Use your creativity to send two vertex-arrays and two normal-arrays to the gpu, and interpolate between them in a vertex-shader. :-*

P.S. Knowing there *is* a solution to a problem, makes the brain more creative in finding ways to discover it.

P.P.S
Don’t waste your time on google, as nobody seems to have figured it out and published it as of yet.

Now I feel cheated, because you wrote “no wicked vertex-shader stuff” :stuck_out_tongue:

Using that kind of shaders would ramp up the system requirements a bit, doesnt it? Can those intel integrated shitsets (oops typo) or something like a gf2 do it?

I meant ‘randomly’ offseting vertices, or some sin() function that normally looks very artificial. That was the “wicked” part.

And yes, it might ramp up the requirements, but heck, you can have a fall-back mode. With such gfx-cards, poly-count would normally be so low, that a cpu might as well do the interpolation and resend the vertex-array every frame, per item. Err, we were talking about stuff like animated grass, just make it static then.

Fallback modes = 2x the work. Far better to just stick to some nice minimum guaranteed set of specs and work to it. Well, maybe not better, just more effective use of your time. Or better still get someone at Xith / JME to do it :wink:

Cas :slight_smile:

Yea… I also think that there is very little point in making something work even faster on fast machines.
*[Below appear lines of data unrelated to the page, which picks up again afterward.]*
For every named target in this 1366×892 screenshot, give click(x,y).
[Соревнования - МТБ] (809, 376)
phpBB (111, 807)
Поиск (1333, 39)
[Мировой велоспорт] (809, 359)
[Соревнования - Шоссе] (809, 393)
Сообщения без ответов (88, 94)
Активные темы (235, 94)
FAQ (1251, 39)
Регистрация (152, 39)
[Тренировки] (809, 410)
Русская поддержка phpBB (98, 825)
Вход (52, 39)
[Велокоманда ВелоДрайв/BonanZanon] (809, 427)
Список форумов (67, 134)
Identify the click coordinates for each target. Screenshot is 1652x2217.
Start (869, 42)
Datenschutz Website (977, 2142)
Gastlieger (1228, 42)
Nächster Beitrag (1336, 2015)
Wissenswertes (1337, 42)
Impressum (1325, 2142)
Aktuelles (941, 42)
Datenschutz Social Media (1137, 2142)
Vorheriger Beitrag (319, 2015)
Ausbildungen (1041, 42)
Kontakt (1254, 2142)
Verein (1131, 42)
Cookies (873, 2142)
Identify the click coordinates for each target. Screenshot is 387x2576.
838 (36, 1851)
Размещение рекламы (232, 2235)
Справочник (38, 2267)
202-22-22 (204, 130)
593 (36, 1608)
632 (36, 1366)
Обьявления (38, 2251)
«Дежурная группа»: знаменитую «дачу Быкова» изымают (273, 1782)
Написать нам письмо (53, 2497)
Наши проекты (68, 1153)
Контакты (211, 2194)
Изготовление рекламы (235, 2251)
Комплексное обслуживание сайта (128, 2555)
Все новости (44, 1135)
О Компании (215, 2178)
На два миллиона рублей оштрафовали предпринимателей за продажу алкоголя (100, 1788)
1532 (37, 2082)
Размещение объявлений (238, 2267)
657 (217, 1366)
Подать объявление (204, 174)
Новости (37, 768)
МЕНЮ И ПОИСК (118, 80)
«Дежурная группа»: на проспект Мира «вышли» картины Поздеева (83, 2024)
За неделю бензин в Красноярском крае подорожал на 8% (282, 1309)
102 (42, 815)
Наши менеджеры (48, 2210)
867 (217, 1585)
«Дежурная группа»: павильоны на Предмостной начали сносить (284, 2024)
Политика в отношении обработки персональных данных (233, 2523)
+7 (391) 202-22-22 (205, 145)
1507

Its not like anyone would care if they get 200 or 400 fps.

I just wondered about it, because Kev said that keyframe interpolation was quite the performance sucker… even if its only a handfull of lowpoly models and well, even Q2 managed to do that just fine on really lame hardware. So, I thought that there might be some better way to do it (w/o using anything fancy).

[quote]So, I thought that there might be some better way to do it
[/quote]
Compare inefficient javacode (working on arrays / vec-objects) to lean-and-mean SIMD enabled C++ code. Performance difference is roughly factor 2-3.
Edit: this is based on actual realworld cases, using native libraries in Java.

Try rendering >256 keyframe animated guys/trees, each with >2000 polys. Now the CPU will just be swamped (quad-core comes in handy) with LERPs, the GPU will laugh at it, easily pumping over 100fps. At least that’s what my fairly ‘old’ 9700pro thinks of it. It by far beats bone-based animation as the vertex-shader is only 6 lines of trival code (fetching data + 2x lerp (V+N)).

[quote]“Fallback modes = 2x the work”
[/quote]
It’s only a few minutes to setup the fallback mode: you already have the index of frame X and frame Y, and the weight (from the original code). You lerp the 2 FloatBuffers into a ‘global’ 3rd and update a VBO (or upload a VA). Double the peanuts.